How to complete this task: Starting with the line containing "Fact-Checking Policy (112, 2094)" and going on through the line containing "Jagguar (34, 536)", return the lines of the data below exactly, and only those.

Information supplied:
☆ ☆ ☆ ☆ ☆ ☆ ☆
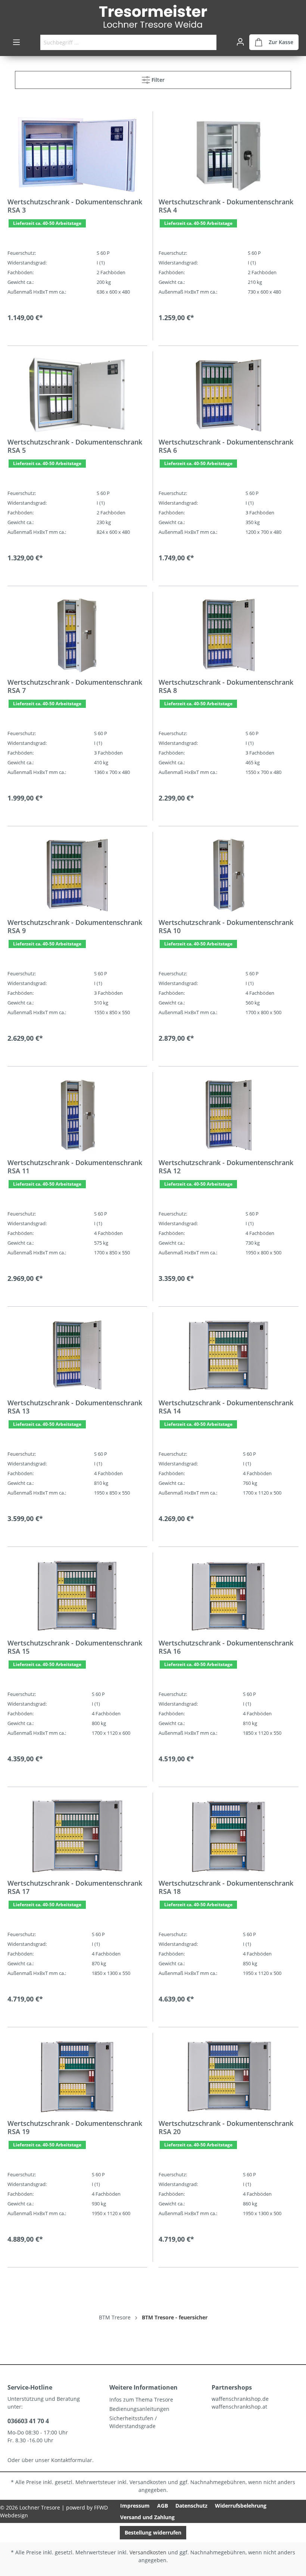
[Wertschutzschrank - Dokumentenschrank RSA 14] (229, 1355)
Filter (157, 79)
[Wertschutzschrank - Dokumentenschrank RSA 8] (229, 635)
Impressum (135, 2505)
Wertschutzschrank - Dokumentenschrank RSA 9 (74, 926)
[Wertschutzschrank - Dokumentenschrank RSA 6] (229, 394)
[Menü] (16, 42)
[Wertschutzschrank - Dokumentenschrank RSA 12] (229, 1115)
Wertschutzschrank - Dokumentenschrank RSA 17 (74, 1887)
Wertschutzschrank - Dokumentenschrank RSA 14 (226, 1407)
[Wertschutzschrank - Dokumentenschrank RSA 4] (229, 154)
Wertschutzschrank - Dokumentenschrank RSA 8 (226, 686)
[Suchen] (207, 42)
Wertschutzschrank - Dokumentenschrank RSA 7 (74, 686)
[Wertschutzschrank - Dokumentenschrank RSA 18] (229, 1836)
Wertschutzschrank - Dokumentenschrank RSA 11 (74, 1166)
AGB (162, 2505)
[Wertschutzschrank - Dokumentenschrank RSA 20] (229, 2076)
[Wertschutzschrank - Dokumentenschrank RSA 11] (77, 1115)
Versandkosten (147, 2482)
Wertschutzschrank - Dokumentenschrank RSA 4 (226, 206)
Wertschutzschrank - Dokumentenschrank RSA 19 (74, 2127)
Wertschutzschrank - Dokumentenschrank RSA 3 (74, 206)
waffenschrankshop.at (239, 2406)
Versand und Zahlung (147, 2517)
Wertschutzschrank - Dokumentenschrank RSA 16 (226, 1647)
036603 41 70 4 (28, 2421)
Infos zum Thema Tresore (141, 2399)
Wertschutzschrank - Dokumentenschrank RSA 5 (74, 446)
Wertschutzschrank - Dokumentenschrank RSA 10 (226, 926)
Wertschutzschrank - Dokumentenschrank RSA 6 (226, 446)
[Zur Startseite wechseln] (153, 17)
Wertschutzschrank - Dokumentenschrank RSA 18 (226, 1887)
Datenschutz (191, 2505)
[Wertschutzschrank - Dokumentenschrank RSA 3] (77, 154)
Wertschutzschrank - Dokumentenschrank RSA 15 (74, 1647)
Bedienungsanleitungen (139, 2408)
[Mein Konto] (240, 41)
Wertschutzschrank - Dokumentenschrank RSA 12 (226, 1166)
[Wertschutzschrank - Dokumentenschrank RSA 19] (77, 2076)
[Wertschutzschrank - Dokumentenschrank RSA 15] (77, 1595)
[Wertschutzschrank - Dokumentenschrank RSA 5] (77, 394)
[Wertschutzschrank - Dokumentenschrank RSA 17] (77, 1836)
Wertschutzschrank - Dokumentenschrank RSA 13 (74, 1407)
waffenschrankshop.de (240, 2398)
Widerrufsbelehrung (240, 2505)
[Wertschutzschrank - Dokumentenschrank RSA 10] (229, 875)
☆ ☆ ☆ ☆ ☆ ☆ ☆
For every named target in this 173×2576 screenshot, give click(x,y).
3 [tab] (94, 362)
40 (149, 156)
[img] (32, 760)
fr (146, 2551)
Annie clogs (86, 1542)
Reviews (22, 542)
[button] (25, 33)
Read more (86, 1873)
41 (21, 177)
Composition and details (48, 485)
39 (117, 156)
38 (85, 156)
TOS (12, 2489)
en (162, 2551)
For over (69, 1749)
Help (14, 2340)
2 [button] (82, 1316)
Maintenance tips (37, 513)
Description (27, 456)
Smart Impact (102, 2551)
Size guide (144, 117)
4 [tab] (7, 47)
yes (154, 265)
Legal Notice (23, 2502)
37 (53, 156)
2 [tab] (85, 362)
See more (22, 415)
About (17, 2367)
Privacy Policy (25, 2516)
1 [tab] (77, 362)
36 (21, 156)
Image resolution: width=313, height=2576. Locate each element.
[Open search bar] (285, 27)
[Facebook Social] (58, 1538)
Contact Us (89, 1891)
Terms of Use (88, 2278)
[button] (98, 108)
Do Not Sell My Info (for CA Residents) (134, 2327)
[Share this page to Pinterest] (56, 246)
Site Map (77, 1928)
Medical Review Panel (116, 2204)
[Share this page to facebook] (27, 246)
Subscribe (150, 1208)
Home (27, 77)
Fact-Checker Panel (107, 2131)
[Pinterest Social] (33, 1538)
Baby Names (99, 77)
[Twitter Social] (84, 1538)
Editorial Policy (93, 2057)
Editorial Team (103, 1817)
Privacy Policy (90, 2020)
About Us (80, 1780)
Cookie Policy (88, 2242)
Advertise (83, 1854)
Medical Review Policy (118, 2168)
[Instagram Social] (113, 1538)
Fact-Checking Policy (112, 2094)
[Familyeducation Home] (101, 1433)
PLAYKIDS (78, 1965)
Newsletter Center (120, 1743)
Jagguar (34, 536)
☆ ☆ ☆ ☆ ☆ ☆ ☆
Exercise output:
Fact-Checking Policy (112, 2094)
[Familyeducation Home] (101, 1433)
PLAYKIDS (78, 1965)
Newsletter Center (120, 1743)
Jagguar (34, 536)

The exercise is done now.